Women Talking: You Know Something’s Gonna Go Down

Women Talking: You Know Something’s Gonna Go Down February 4, 2025

I found the following book in my neighborhood’s free little library a couple of months ago:

Women Talking by Miriam Toews

Even though I typically read fiction books on Kindle and Audible (a habit I am desperately trying to curb, so as not to support Mr. Bezos anymore), paperbacks are not out of the question.

That being said, Women Talking caught my eye. What’s not to love about eight Mennonite women who secretly gather in a hayloft every evening to decide whether or not they should stay in the only world they’ve ever known or take a chance and escape the shameful place?

In truth, the novel was truth. Based on true events of a Mennonite colony in South America whose women had been drugged and subject to rape for more than two years, a group of women rose up to decide whether or not they would save themselves (and the vulnerable) in the aftermath of the grave injustice.

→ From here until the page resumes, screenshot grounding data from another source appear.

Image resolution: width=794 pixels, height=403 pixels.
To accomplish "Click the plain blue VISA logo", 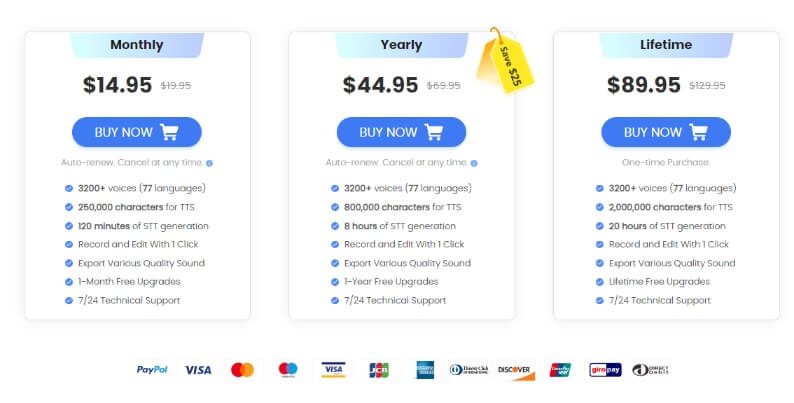I will coord(198,370).
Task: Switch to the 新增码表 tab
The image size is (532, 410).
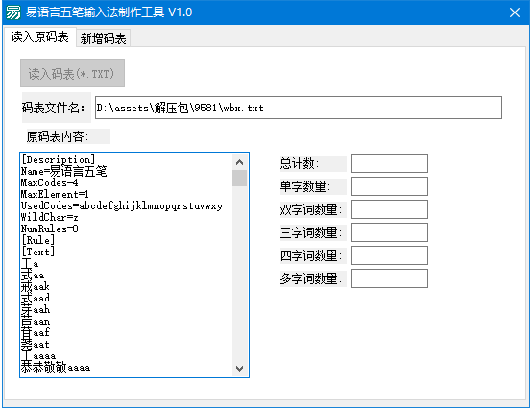Action: coord(103,38)
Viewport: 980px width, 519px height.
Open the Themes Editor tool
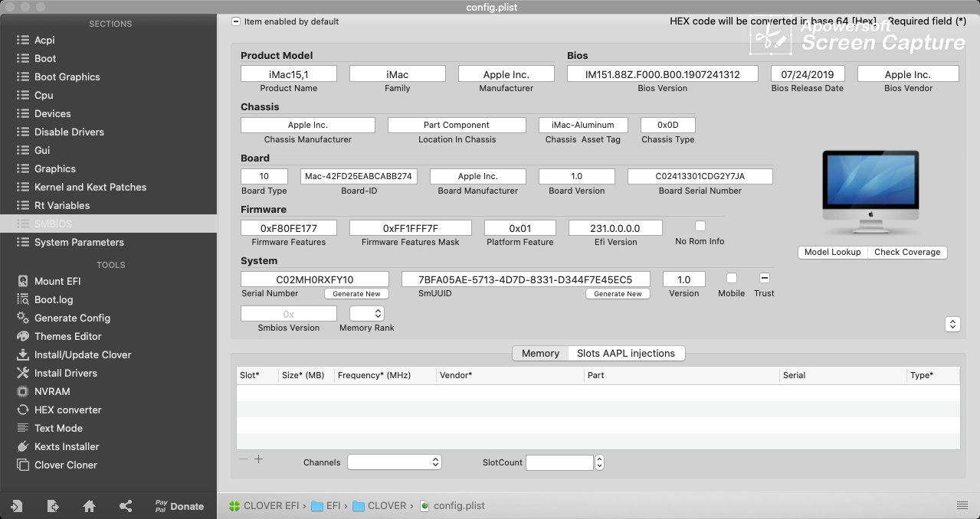tap(67, 336)
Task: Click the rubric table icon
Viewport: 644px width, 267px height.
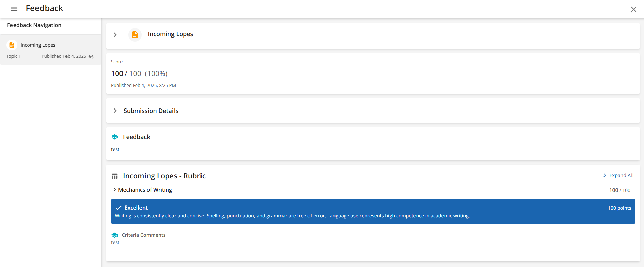Action: 115,176
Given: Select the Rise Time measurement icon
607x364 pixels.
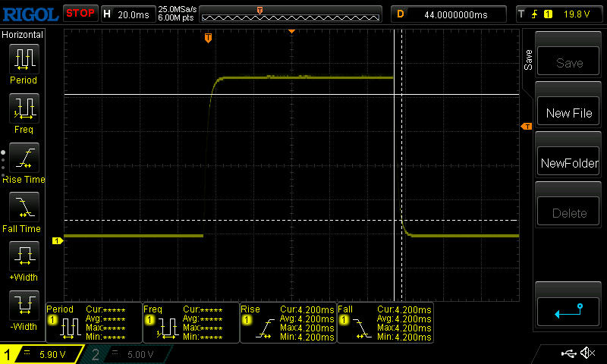Looking at the screenshot, I should (23, 162).
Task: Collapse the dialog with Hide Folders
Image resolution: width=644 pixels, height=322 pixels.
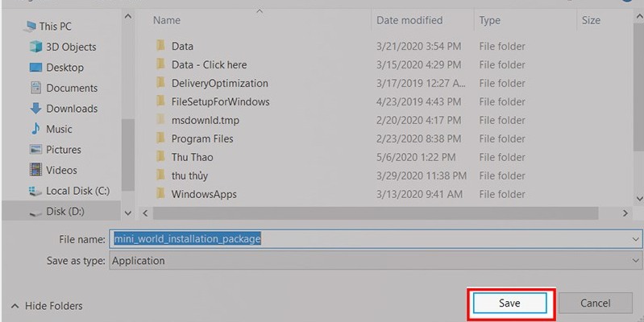Action: click(x=47, y=306)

What then transpires is a conversation of the women talking, of the decisions they make along the way, of the morality they wrestle with when it comes to their faith identity. 

As a self-described theology nerd, I loved learning more about the Mennonite tradition through the power of story. Even though the author’s style wasn’t my favorite (quotation marks were invented for a reason), I still walked away intrigued, eager to know and understand more.

And, as luck would have it, I also felt validated in thoughts similar to my own:

No, no, said the librarian, forgiven for being alive, for being in the world. For the arrogance and futility of remaining alive, the ridiculousness of it, the stench of it, the unreasonableness of it. That’s your feeling, she added, your internal logic. You’ve just explained that to me.

She went on to say that, in her opinion, doubt and uncertainty and questioning are inextricably bound together with faith. A rich existence, she said, a way of being in the world, wouldn’t you say? (12)

As Miriam Toews writes, there is a ridiculousness and an unreasonableness, an arrogance and a futility of remaining alive.

But first, a story.

This morning, out on my morning walk with the dog, I ran into two of my neighbors. We chatted amicably, while Rufus sniffed and jumped and made his general human-loving presence known.

Just as we were in a conversation about dried chickpeas, another neighbor ran out of her front door.

“Good morning!” She bellowed, before coming over to join us. We said our hellos and made introductions; then the three women grabbed hands and began forming a circle.

“You want to join us?” One of the women asked me. I looked at them, dumbstruck, uncertain of what we were going to do at eight in the morning on a random street corner in Oakland.

“For what?” I replied.

“Why, we’re going to pray, of course,” one of the women replied.

I suppose I could have walked away but I didn’t; they may not have prayed how I tend to pray these days, but prayer is prayer. Who was I to say no?

Image by Couleur from Pixabay

We joined hands. They bowed their heads. I kept one eye closed and one eye open, for Rufus was still sniffing and jumping and making his general human-loving presence known.

We thanked God for waking us up and getting us out of bed; for another day on this glorious planet made up of greens and blues and browns, and for the honor of calling this fine city our own.

In a way, we were thanking God for the ridiculousness and the unreasonableness, the arrogance and the futility of being alive on the Earth this day.

We were leaning into a rich existence, another way of being in the world, when doubt and uncertainty and questioning are inextricably bound together with faith.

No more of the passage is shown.